IL lavoro è vitadi Ignazio Mazzoli - Il frastuono di una campagna elettorale senza tempo e senza misura sovrasta ignorandoli tanti avvenimenti quotidiani. Una babele di linguaggi ignora senza rimedio l’umanità dei tanti con i loro problemi e le loro difficoltà.

Il lavoro prima di tutto

Tante persone che resistono, come hanno fatto quei disoccupati di Vertenza Frusinate, con le loro famiglie, che il 20 dicembre a sera hanno voluto concedersi una pausa di serenità per rendere evidente a sé stessi e agli altri la soddisfazione per i risultati da loro raggiunti in questo 2017 che sta per finire. Infatti una dignitosa e consapevole lotta ha consentito di raggiungere risultati importanti e alleviare le sofferenze di centinaia di famiglie. Il 9 maggio scorso al Ministero del Lavoro Vertenza Frusinate seppe trovare la capacità per trattare una soluzione intelligente e utile a tutti i disoccupati italiani: la proroga della mobilità in un quadro di politiche attive per il lavoro. Un successo che ha meritato di essere sottolineato anche con la gioia di stare insieme allegramente.
Nel campo del lavoro, di chi lo cerca e di chi lo difende, questo risultato non si può ignorare. È il fatto positivo che contraddistingue questo 2017 del frusinate.

L’autunno da questo punto di vista, invece è stato portatore ancora una volta di cattive nuove: la chiusura repentina, imprevista e immotivata della Ideal Standard di Roccasecca, azienda che produce sanitari di alta qualità e con i conti in attivo. 500 famiglie senza futuro.
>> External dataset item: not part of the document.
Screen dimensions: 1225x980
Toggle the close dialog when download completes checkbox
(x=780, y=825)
Prima ancora c’era stato presso la FCA di Marchionne a Piedimonte San Germano il licenziamento di 537 precari rei soltanto di “beneficiare di lavoro somministrato” e quindi destinati a vivere nell’incertezza (così sembra a qualche commentatore (anche sindacalista) di questa vicenda, che cerca di giustificare il comportamento dell’azienda.
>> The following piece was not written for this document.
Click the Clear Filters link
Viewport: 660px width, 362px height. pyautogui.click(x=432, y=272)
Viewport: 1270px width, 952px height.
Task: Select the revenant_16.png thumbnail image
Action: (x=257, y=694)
Ma il 2017 è stato anche tanto altro. Per chi ha a cuore il lavoro sancito dall’art. 1 della Costituzione è stato anche l’anno del “referendum negato” sui diritti del lavoro, in particolare sulla cancellazione dei voucher promosso dalla Cgil. Il Governo temendo un’altra valanga (come i NO) di voti popolari contro di lui, ha abrogato i cosiddetti “buoni lavoro”, introdotti nel 2003 con la legge Biagi. Punto. Tutto risolto? Neanche per sogno. I voucher, infatti, sono ancora nell’occhio del ciclone. Dopo la cancellazione il caos. Nella fretta di “dribblare” il referendum fissato per il 28 maggio, non si sono fatti i conti con il “vuoto normativo” che si sarebbe aperto, generando una serie di proteste da parte di consulenti del lavoro e imprenditori.

Il 2017 è stato anche l’anno che ha reso evidente la crisi del lavoro qualificato nella sanità. Finanche Zingaretti sembra essersi accorto che se le esternalizzazioni da un lato hanno parzialmente contenuto i costi del personale, dall’altro ha comportato progressivamente l’aumento dell’acquisto di beni e servizi dovuti per garantire i livelli essenziali di assistenza. Bell’affare nell’interesse della sanità “privatizzata”! (la denuncia di UNOeTRE.it con gli articoli di Angelino Loffredi)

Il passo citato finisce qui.